Bir anne nasıl yıkılır

Bir insan bir duvar gibi nasıl yıkılırsa, bir annenin öyle yıkıldığını gördük.

Bir annenin çığlığının, yüreğinden diline çarpa çarpa boşluğa nasıl dağıldığını işittik. O sesin; bir itiraz biçimi olarak yaslandığı resmi devlet duvarına çarpa çarpa karlı Munzur dağlarına ulaştığını kederle izledik.

Tanrıdan başka kimsesi olmadığını haykıran bir babanın feryadının gökyüzüne yükselişini, oradan inandığı Tanrıya ulaştırma çabasını, çaresizliğini gördük Dersim’de.

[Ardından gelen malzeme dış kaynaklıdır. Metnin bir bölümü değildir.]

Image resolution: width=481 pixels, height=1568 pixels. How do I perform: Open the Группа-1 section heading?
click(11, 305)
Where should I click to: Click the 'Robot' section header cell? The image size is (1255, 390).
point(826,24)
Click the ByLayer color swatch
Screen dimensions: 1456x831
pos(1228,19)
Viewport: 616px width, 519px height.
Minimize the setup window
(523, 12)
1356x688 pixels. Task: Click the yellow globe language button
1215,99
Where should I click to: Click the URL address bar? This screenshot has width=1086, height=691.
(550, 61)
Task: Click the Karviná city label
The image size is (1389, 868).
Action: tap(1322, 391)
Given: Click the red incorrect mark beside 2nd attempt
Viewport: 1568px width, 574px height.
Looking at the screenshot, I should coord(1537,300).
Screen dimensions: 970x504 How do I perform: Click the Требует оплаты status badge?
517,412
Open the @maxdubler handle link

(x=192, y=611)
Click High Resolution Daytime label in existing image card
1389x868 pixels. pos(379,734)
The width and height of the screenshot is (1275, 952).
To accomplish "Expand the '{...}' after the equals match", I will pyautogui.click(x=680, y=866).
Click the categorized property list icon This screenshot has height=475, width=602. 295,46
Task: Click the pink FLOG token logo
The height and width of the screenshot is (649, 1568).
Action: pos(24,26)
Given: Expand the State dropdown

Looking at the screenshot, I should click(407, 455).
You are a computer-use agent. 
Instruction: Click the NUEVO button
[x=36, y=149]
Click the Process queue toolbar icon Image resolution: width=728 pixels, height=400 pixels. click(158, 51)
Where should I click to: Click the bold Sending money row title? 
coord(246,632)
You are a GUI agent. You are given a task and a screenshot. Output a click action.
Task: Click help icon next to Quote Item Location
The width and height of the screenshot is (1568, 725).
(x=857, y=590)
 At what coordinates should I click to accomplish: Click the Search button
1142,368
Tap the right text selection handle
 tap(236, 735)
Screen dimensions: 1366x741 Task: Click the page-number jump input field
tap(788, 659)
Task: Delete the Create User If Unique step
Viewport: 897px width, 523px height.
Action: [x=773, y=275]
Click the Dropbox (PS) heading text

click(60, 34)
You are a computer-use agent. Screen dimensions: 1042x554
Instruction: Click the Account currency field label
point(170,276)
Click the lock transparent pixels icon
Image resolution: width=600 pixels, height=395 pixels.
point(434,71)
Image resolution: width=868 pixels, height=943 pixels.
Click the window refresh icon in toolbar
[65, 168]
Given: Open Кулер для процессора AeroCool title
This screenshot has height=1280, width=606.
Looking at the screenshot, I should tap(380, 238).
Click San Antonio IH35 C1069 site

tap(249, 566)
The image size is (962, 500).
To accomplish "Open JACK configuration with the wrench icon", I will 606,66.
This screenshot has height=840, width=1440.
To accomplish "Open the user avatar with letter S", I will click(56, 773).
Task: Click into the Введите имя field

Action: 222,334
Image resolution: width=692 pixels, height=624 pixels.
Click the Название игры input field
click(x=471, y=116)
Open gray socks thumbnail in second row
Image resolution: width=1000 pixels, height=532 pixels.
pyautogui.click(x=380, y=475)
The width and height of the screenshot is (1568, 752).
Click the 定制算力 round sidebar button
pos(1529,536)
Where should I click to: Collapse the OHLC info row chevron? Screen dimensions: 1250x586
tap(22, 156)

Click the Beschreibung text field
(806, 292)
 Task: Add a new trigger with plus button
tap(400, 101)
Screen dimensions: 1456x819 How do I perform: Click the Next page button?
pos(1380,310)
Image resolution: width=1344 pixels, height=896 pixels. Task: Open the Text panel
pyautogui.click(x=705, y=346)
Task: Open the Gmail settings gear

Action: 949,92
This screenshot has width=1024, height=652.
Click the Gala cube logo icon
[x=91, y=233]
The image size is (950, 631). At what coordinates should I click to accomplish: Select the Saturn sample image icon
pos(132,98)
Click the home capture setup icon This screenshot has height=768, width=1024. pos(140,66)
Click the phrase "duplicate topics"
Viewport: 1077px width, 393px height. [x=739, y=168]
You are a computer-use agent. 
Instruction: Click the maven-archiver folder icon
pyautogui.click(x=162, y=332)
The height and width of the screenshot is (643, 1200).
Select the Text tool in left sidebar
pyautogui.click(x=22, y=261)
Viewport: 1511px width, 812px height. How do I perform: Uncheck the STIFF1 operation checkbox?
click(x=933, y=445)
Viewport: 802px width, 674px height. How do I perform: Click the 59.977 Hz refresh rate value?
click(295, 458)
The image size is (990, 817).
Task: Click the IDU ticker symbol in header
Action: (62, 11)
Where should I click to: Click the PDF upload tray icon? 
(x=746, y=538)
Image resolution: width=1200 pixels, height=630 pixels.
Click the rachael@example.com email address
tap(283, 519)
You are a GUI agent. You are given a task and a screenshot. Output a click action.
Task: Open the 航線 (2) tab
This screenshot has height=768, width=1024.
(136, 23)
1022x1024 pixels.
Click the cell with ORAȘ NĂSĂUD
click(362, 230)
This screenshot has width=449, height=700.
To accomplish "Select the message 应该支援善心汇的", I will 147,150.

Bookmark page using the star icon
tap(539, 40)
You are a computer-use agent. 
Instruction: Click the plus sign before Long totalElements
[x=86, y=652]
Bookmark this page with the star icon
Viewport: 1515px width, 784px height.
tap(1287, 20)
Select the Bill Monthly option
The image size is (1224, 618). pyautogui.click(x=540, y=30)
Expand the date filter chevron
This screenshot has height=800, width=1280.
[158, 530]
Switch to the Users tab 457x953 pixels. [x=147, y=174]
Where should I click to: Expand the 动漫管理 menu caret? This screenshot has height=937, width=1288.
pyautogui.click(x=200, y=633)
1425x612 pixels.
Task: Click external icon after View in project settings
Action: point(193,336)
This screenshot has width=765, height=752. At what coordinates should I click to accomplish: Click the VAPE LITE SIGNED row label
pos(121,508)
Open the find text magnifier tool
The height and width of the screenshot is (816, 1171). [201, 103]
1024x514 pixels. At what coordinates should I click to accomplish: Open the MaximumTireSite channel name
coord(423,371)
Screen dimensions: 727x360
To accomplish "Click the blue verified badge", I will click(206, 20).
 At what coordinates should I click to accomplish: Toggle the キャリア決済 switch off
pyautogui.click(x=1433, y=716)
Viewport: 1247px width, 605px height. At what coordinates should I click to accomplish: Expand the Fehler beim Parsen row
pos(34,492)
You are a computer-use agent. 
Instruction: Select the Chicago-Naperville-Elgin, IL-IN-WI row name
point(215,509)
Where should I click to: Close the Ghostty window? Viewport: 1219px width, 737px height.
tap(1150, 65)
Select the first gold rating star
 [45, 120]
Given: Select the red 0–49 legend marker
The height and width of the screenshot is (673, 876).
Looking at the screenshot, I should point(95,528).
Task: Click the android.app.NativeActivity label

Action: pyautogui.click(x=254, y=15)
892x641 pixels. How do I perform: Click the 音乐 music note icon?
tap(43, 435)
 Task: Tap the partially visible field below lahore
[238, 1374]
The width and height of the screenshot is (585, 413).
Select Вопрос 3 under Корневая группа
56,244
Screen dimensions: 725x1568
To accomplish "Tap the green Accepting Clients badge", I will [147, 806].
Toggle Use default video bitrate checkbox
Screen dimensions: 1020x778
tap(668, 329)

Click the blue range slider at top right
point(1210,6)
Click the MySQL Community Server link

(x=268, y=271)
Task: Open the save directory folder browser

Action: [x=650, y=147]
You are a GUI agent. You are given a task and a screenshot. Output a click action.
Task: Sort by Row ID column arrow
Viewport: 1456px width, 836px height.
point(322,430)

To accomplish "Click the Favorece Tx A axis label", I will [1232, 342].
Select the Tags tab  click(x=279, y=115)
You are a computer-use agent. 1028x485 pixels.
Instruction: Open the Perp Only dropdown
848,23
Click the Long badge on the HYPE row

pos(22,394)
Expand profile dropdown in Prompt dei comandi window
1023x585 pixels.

İki yıldır kayıp olan Gülistan Doku’nun anne ve babası bir süreden beri, Dersim/Tunceli Valiliği önünde, ‘kayıp’ çocuklarını, yarım yamalak Türkçeleriyle, gırtlaklarını yırtarcasına haykırıyor dünyaya. Ama beklenen gelmiyor bir türlü; gelemiyor.

Sanki birileri 1930’lu yılların ünlü sloganı “Vatandaş Türkçe Konuş” nidasını yüklemiş canları ‘Kerem gibi’ yanan bu insanlara. Başka bir dilde haykırmanın mecburiyeti yüzlerinden okunuyor adeta. Türkçe haykırınca, devletin ve aygıtlarının kulak pasları silinecek de “İşte Gülistan şurada, gidin alın” diyeceklerini umut ediyor gibiler.

Batman’dan gelen Barış Anneleri ile kendi gramerlerine dönseler de anadillerinin kamuya seslenmede yetersiz kaldığı hissiyatı var yüzlerinde yine de. Devlet Kürdü anlamadığı gibi Kürtçeyi de anlamayacaktır kaygısı söze dökülmese de sezinleniyor.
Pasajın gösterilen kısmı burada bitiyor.